Wegen der schieren Masse an Paketen soll es bei der DHL aktuell zu Verzögerungen kommen. Diese seien in der Hochsaison allerdings nichts Ungewöhnliches, wie der Konzern bestätigt.
Am 1. Dezember hat die Deutsche Post DHL Group fast 11 Millionen Pakete an einem Tag bearbeitet, so viel wie noch nie zuvor. Dass es vor Weihnachten zu hohen Sendungsmengen kommt, ist nicht Ungewöhnliches, durch die Coronakrise wird in diesem Jahr zusätzlich mehr versendet und empfangen. Nun sollen die Rekordmengen allerdings zu Problemen beim Logistiker führen. Wie der Business Insider schreibt, sei in einer internen Analyse des Unternehmens von „hohen Rückständen“ die Rede. Sonderabholungen wurden laut dem Portal verschoben und sogar storniert, Pakete werden nicht rechtzeitig ausgeliefert und auch bei der Briefzustellung soll es zu Verzögerungen kommen.
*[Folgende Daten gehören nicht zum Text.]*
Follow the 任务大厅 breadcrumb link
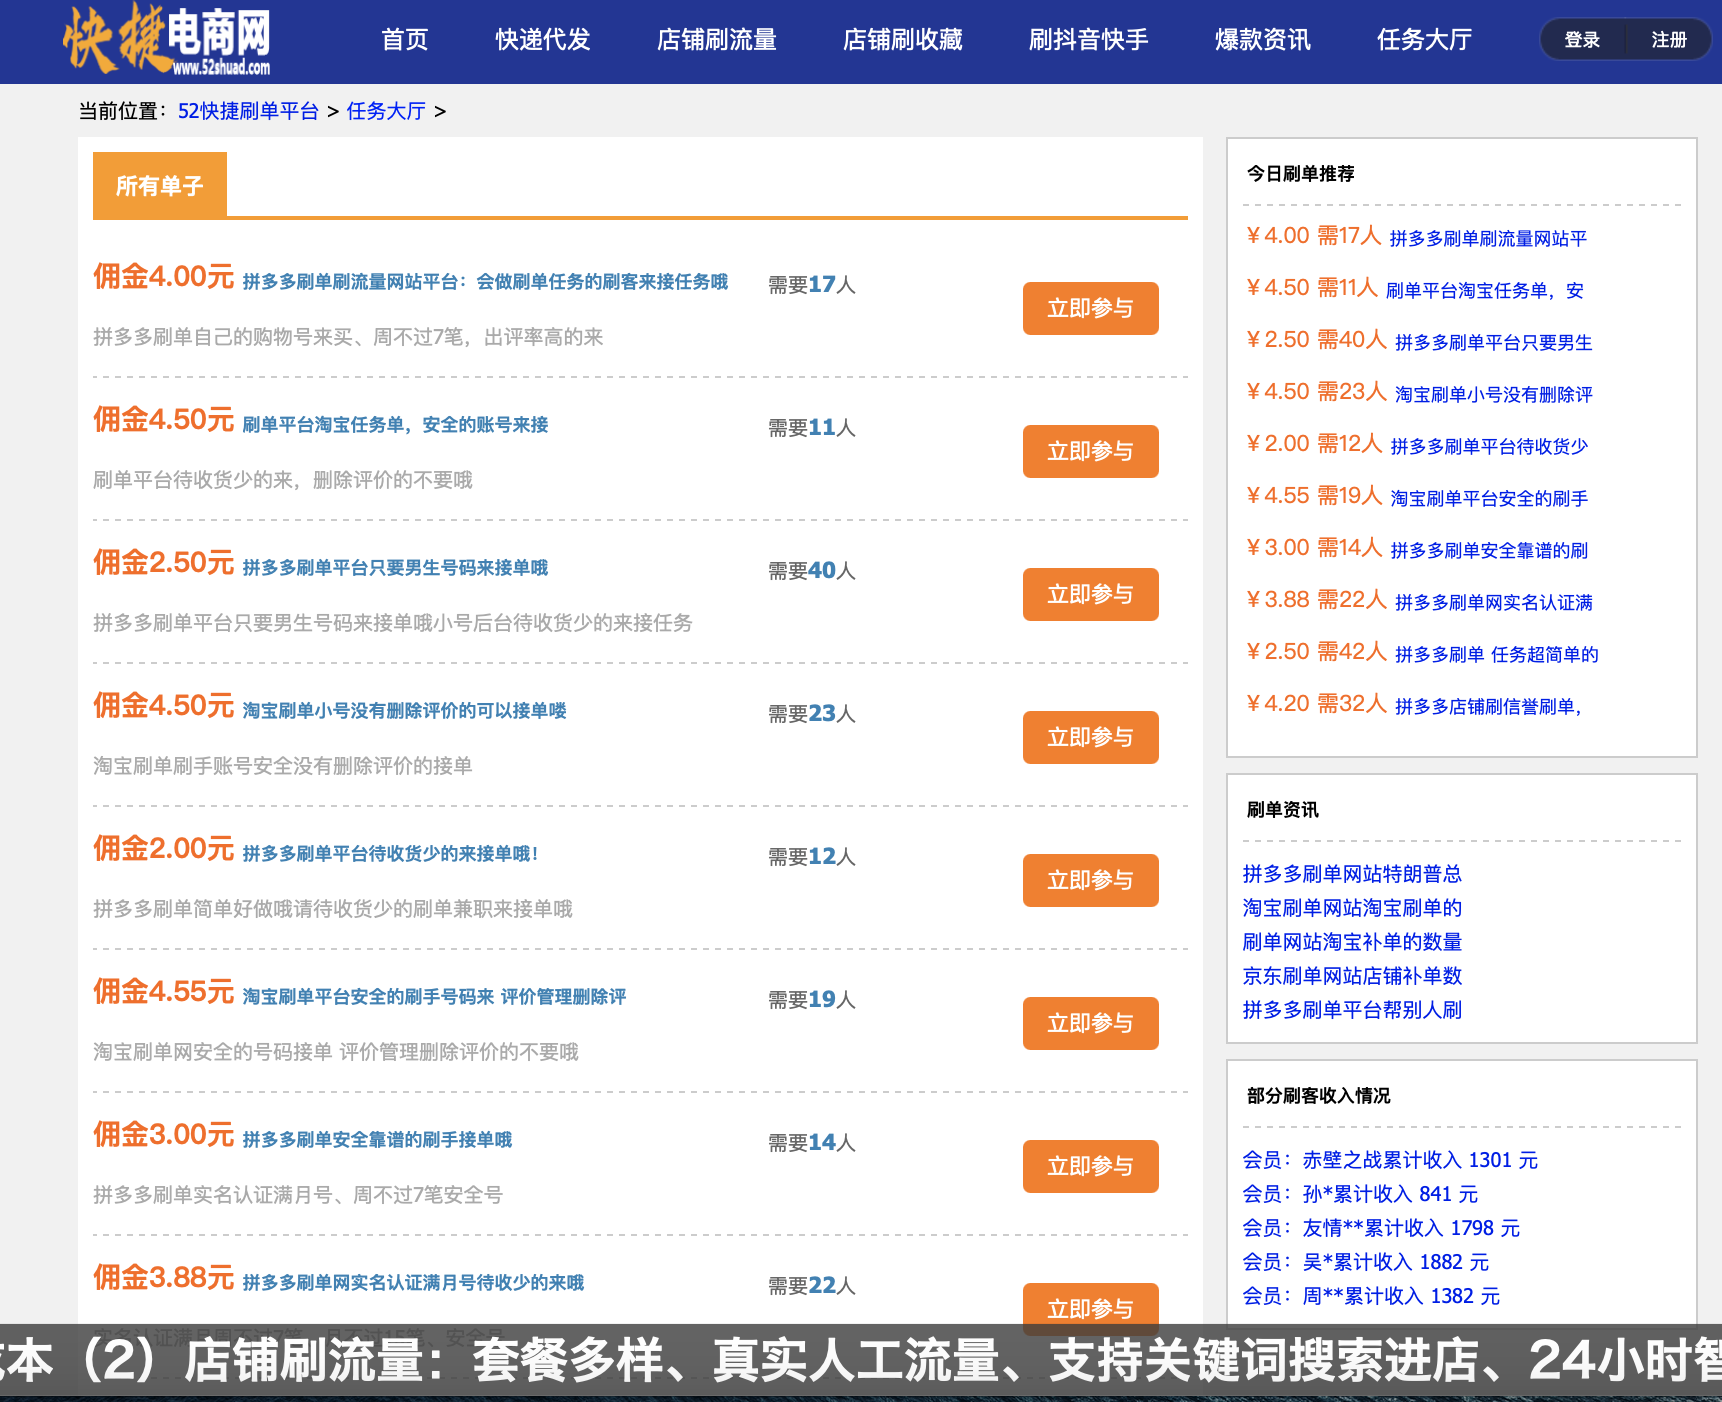 tap(386, 111)
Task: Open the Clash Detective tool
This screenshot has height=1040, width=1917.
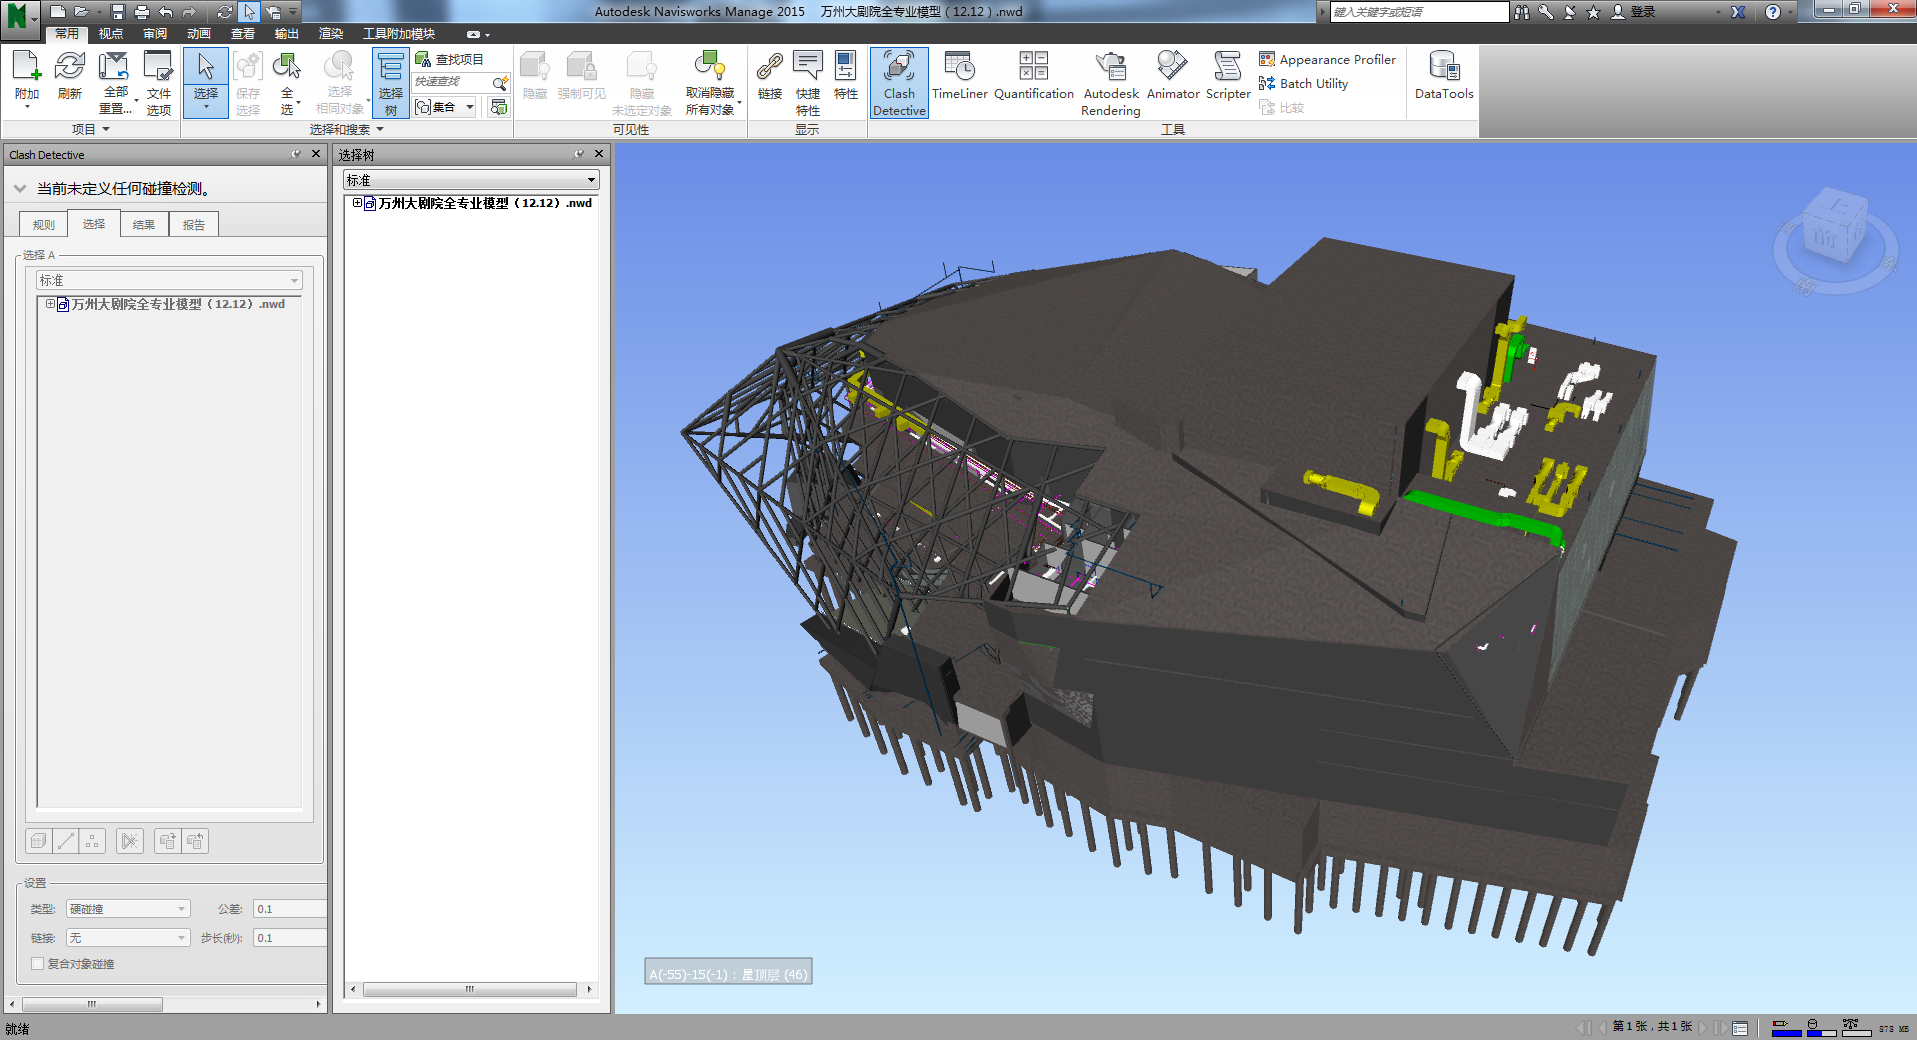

Auf Nachfrage des Logistik Watchblogs bestätigte uns ein Sprecher der Deutschen Post DHL Group den Rekordwert an Paketen am vergangenen Dienstag, dem 1. Dezember. „Dass es in solchen Wochen auch tageweise an einzelnen Standorten Rückstände geben kann, ist für die Hochsaison nicht ungewöhnlich. Daher haben wir unsere Geschäfts- wie auch unsere Privatkunden rechtzeitig darauf hingewiesen, dass es in dieser besonderen Situation vor Weihnachten zu Verzögerungen kommen kann“.